Sunday, January 8, 2012

Cup of the Moon



Cup of the moon, filling, filling, shinning in the night
Cup of the moon, spilling, spilling, spilling out her light
We dance in the light, in the silvery light, when the moon is at her fill
And when the cup of the moon is empty, we wait here listening and still
Chant from “Rainbows in my Mind,” by Carole & Bren


It’s 27 degrees here in southern Maine tonight—27 cold crisp degrees.  The sky is crystal clear and the full moon is so brilliant that it is easy to find my way as Taliesin and I walk the land.  I’m relatively new to life in this part of the world—at least in this lifetime—and if you had told me a few years ago that I would find myself wandering outside at night in the cold I might have wondered what you were smoking.  But in the past several months, I have increasingly found myself drawn to nighttime walking.

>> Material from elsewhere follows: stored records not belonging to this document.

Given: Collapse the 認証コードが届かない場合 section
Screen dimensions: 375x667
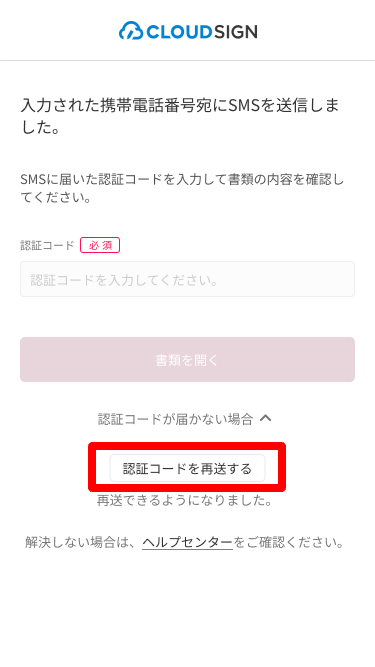Looking at the screenshot, I should 185,419.
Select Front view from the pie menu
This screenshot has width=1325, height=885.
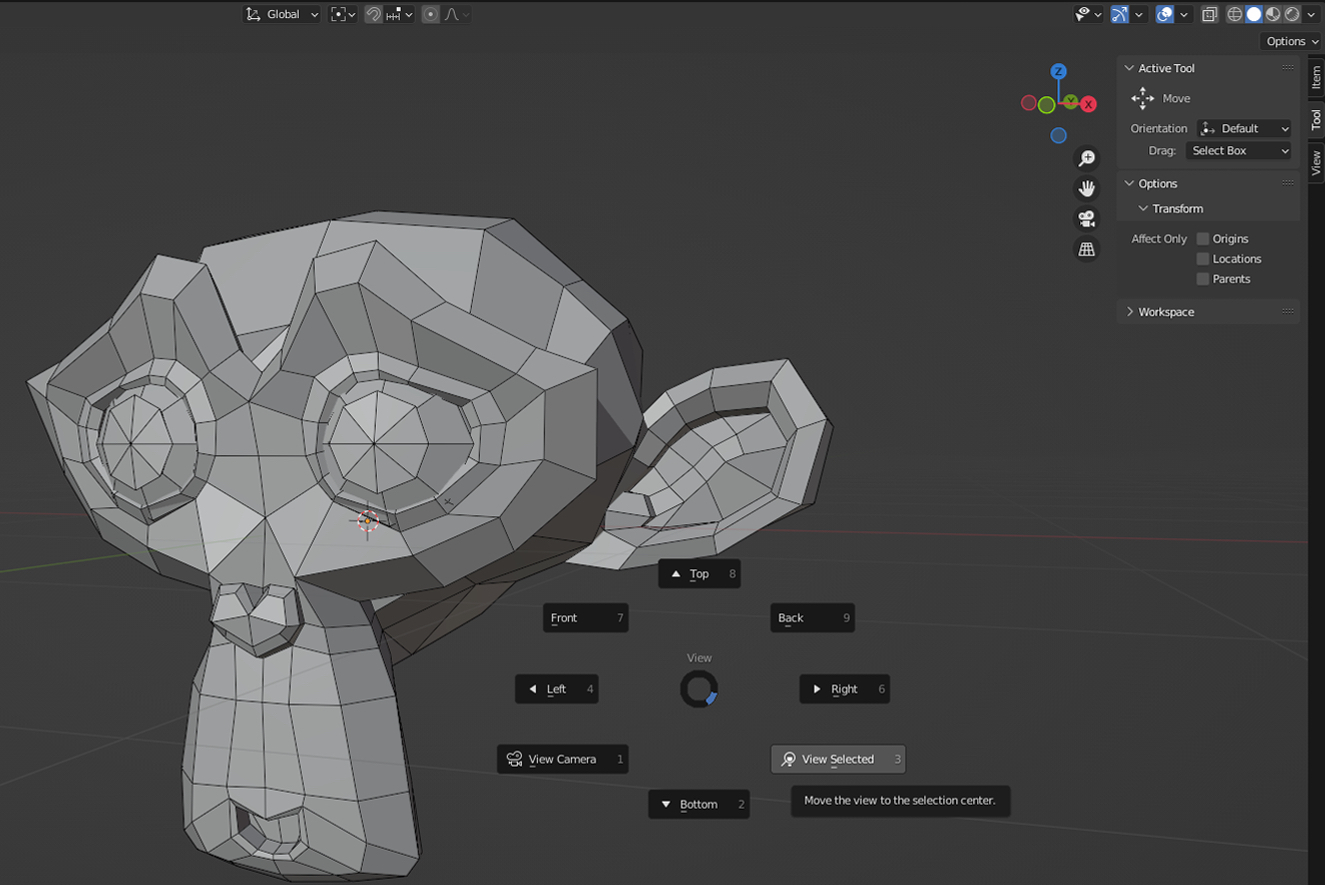point(585,617)
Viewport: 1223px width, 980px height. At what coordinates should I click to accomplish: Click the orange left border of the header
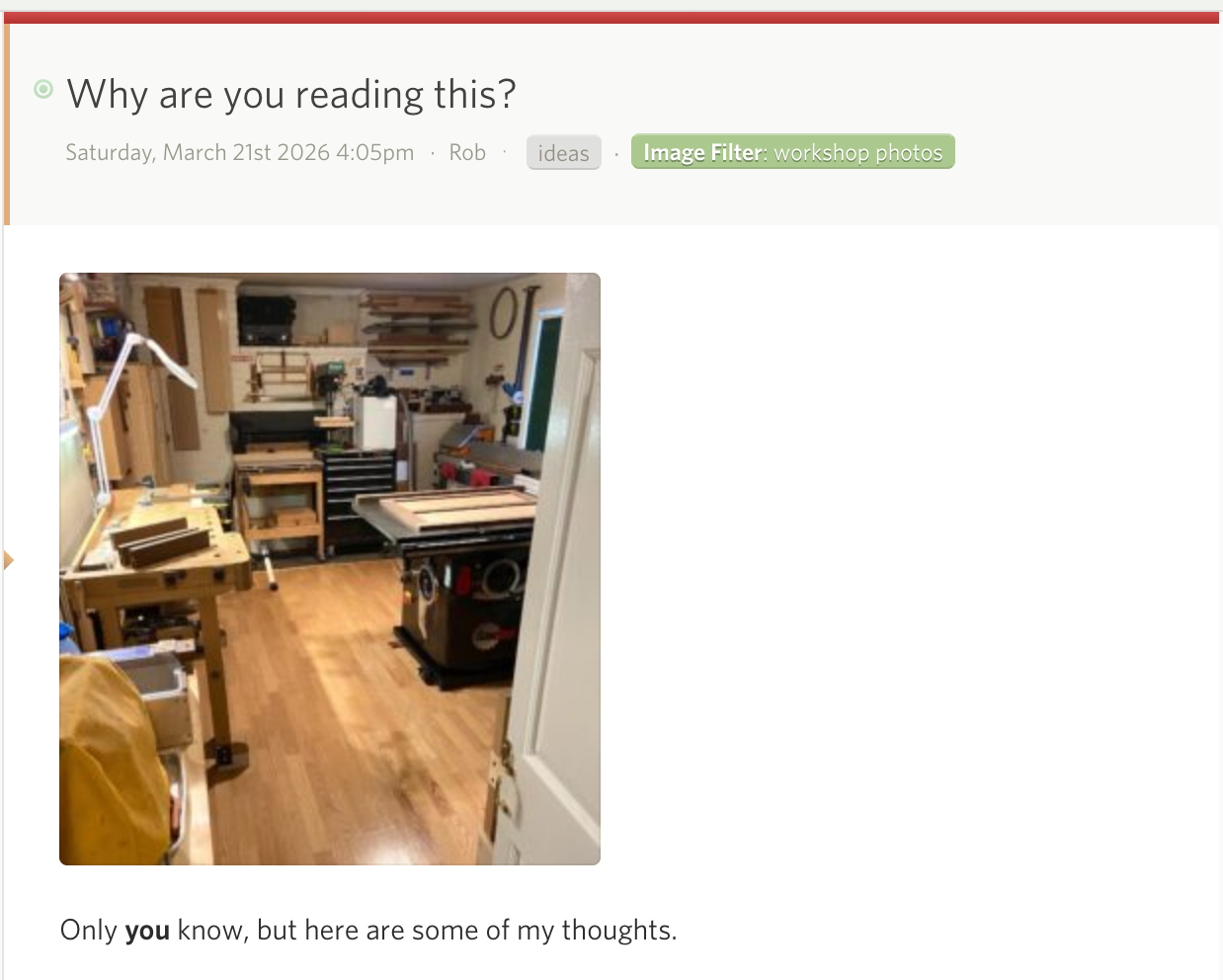[x=7, y=124]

We sit by the empty fire pit and gaze at the moon, sinking into deep meditation.  I’m a Moon Child—a Cancer—so I have always had a special relationship with the moon.  Indeed, some of my earliest memories are of seeing the moon outside my bedroom window.  But the full moon in the humid night skies of Florida, where I was raised, never looks like this—so sharply bright that I feel I could use the edge of the moon to scrape candle wax off my altar.  I sit and gaze and it feels as if the very cells of my body begin to vibrate at a higher level.  Perhaps this is the essence of lunacy.

My first few years in Maine, we had over a foot of snow on the ground from Thanksgiving on and walking in the fields at night was not really feasible.  But this year the ground is still clear in January and I find I relish every additional day I have to wander in the dark, cold night—to feel the differences in the air--to catch the occasional shimmer of Faerie light--to watch the delicate tracery of the trees against the night sky—to study the stars, feeling the expansion brought by Jupiter and the loving caress of Venus.

I feel I can no longer sit still—I must dance in the moonlight, and so I do.  My feet find their own way, following perhaps the paths the Faeries have danced on this land for millennia.  My body sways—dips—turns—my ears cannot hear the rhythm to which my body is responding, but that barely matters.   I join the Faeries in their dance to celebrate the beauty of the full moon.    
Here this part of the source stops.